Mi Vecino
- Founders: Devon Murphy-Anderson Alejandro Berrios
- Type: Nonprofit
- Legal status: Foundation
- Purpose: Encourage voter registration in Latino communities
- Headquarters: Florida, U.S.
- Region served: United States
- Website: www.mivecinoflorida.com

= Mi Vecino =

Voter registration organization

Mi Vecino is a non-profit voter registration organization based in Florida.

Mi Vecino actively encourages voter registration in Latino communities. They are Florida's first year round voter registration organization.

==History==
Mi Vecino was founded by Devon Murphy-Anderson and Alejandro Berrios. Mi Vecino is a Spanish-language word which literally means "My Neighbor".
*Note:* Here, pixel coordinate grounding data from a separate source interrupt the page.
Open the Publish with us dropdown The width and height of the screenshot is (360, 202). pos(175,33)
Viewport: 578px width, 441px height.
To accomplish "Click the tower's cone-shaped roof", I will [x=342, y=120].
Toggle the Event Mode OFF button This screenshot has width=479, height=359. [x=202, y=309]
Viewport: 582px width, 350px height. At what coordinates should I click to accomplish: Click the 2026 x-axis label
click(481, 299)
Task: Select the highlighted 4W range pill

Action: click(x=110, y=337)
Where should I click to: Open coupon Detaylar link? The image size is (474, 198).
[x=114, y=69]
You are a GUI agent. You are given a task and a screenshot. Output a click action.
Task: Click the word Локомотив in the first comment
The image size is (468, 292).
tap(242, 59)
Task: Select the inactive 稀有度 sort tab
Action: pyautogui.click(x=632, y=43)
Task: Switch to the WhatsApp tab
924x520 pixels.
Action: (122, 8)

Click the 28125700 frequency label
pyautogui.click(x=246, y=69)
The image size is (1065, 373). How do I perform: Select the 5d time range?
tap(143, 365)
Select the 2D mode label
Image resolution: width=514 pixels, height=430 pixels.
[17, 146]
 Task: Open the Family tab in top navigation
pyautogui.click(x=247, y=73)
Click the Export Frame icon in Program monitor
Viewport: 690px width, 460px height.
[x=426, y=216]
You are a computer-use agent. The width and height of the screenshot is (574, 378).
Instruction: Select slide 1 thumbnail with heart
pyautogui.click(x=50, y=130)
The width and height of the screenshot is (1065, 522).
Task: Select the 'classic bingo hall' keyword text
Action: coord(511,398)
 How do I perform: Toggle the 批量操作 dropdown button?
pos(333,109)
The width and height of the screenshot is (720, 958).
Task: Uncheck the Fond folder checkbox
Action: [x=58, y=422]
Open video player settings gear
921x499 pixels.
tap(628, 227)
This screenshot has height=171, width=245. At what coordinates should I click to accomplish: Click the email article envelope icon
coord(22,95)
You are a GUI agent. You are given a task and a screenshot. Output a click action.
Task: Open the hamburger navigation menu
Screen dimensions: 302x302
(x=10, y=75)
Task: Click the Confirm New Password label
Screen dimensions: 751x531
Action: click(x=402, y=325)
Mi Vecino co-founder, Devon Murphy-Anderson, has previously served as part of the senior staff of the Florida Democratic Party, while Alejandro Berrios, a Floridian of Puerto Rican and Cuban descent, has served as regional field director for Joe Biden's presidential campaign, as the Palm Beach County Democratic Executive Committee's Acting Chairman and the Florida Democratic Party Campaign Director.

In May 2021, Florida Senate Bill 90 was passed. Mi Vecino has criticized the bill as new requirements imposed would hinder vote registration of people of color. In the same month, Mi Vecino opened offices in the I-4 corridor, where almost half of Puerto Ricans of Florida are based.

Mi Vecino plans to spend at least $2.3 million in the next midterm cycle and register at least thirty thousands voters per year, mostly from Hispanic populated areas. As of 2022, they have raised $1.5 million for their program in the disenfranchised communities of Florida.